J-348
27 janvier 2012 | Christophe Géradon
Ma proprio est plus jeune que moi ; tu saisis directement que t’es pas dans son monde quand t’observes pour la première fois une photo de son dos. Il est parcouru d’un réseau de veines d’encre qui, du cou au cul, forme un long tatouage chamarré. Et puis sur le devant, c’est pareil — là où moi j’étends ma solution Vicks, Macha arbore une espèce de varice artistique, un test de Rorschach ukrainien.
Aujourd’hui ma proprio m’apporte une truelle, parce que je dois mettre du plâtre au niveau de la buse du chauffage. Je prépare du thé, dans la rue une voiture klaxonne, Macha fixe le fond d’écran de mon ordinateur.

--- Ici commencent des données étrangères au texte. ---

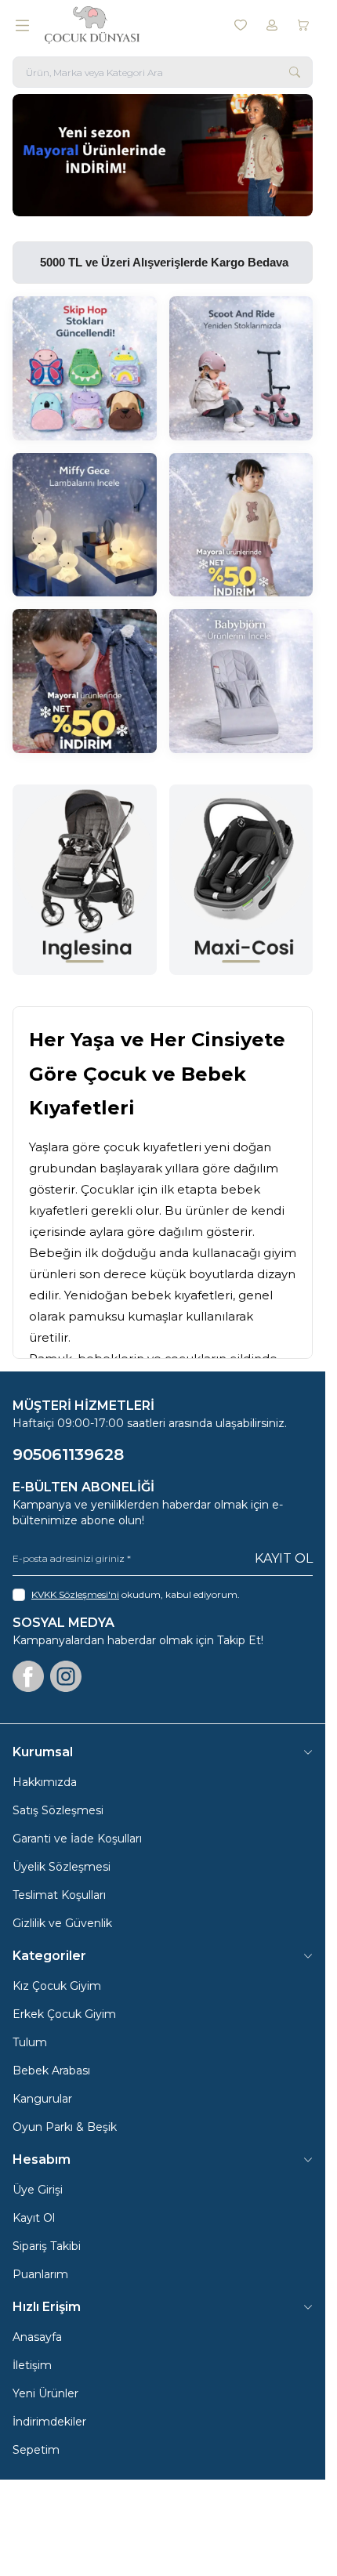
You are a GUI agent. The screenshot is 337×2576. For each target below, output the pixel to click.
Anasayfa (37, 2337)
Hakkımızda (45, 1782)
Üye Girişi (38, 2190)
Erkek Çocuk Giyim (64, 2014)
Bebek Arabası (51, 2070)
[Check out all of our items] (85, 368)
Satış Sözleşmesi (58, 1810)
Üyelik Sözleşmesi (62, 1867)
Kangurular (42, 2099)
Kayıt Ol (284, 1558)
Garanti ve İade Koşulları (77, 1838)
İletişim (32, 2365)
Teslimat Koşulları (59, 1895)
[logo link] (120, 25)
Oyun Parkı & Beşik (65, 2127)
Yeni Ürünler (45, 2393)
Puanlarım (40, 2274)
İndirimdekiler (49, 2422)
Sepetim (36, 2450)
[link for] (163, 155)
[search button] (295, 72)
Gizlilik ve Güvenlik (62, 1923)
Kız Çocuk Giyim (57, 1986)
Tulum (30, 2042)
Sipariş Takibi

— C’est Aspen, je lui dis.
— C’est Sankt, elle me fait et faisant zigzaguer son doigt autour du modèle. J’y suis allée en mai. Cette photo a été prise sur le Nevski Prospekt.
— “Sankt Petersburg” ? Tu connais le coin ?
Elle ne répond pas, s’empare de sa tasse.
— Je voudrais aller là, je dis, pour retrouver Aspen.
— Tu continueras à payer le loyer, si tu y vas.” Ce n’est pas une question. J’examine la buse. Après un moment, je lui demande :
— Tu connais un moyen rapide de gagner l’argent du billet de train pour Sankt ?
Macha, s’est posée dans mon divan, elle lit le Publihebdo. Elle ne lève pas les yeux pour me répondre :
— Si tu avais la moitié de ton âge, je pense que tu ferais une très seyante gueule à foutre pour de vieils hommes politiques.
J’aplatis la pâte blanche sans mot dire, elle ajoute :
— Mais tu peux aussi garder ta bouche propre et finir Chrono Trigger.
— Finir Chrono Trigger, je répète bêtement.
Macha me montre un encart, dans les petites annonces.
— Ce type donne 1000€ à celui qui arrivera au bout du jeu Chrono Trigger.” Sur quoi elle se lève, s’empare de la truelle et décide d’opérer quelques ajustements au niveau de la buse.